Together both the buyer and the seller get together and agree upon certain terms that both parties can live with and meet without any serious complications.  Before creating a note all parties agree on the terms of sale, purchase price, interest rate, and amortization.  Because there is what is called in the industry (no seasoning) with seller-carry-back notes, the owner of the note (seller) immediately sells the note to an investor (me) at a predetermined and guaranteed price, at the same time that the transaction closes that same day. For the agreed upon price.   If you own property and want to sell, or if you are a developer/builder and don’t want to deal with real estate agents and bank loans, we can help you create a mortgage note and then sell  the note for CASH  at closing, often times this will speed up the SALE process of selling your property. Once a seller decides he wants to use a seller-carry-back note:

A. The following information required. 

What is the motivation of the seller to take a discount?

  • Why does he/she want to sell?
  • Why? Why? Why?

Once it can be established that we would be working with a motivated seller,( not a time waster) we can proceed.

  1. The following information needs to be known:
  • What is the sales price?
  • What is owed by the seller on the existing mortgage?

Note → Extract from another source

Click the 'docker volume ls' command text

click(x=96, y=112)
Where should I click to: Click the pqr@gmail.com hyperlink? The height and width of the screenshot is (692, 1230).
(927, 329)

If the seller has less than 25% equity in the property based on the proposed sale price, the deal is unworkable.

  • When it is known that there is equity, the we need to:
  • Look at the credit and qualifications of the buyers(s).
  • Have the buyer(s) fill out and sign a standard mortgage application. (Like Fannie Mae)
  • We should look at the qualifications of buyer. The monthly payment of principal, interest, taxes and insurance (PITI) should not exceed approximately 28% of the gross monthly income of the payer(s). And once recurring monthly debt (Visa, Sears, school loans etc.) is deducted from the monthly income, not more than approximately 36% of that number should be used for PITI. If the buyer is qualified continue. If the buyer is substantially unqualified to make the purchase, stop now.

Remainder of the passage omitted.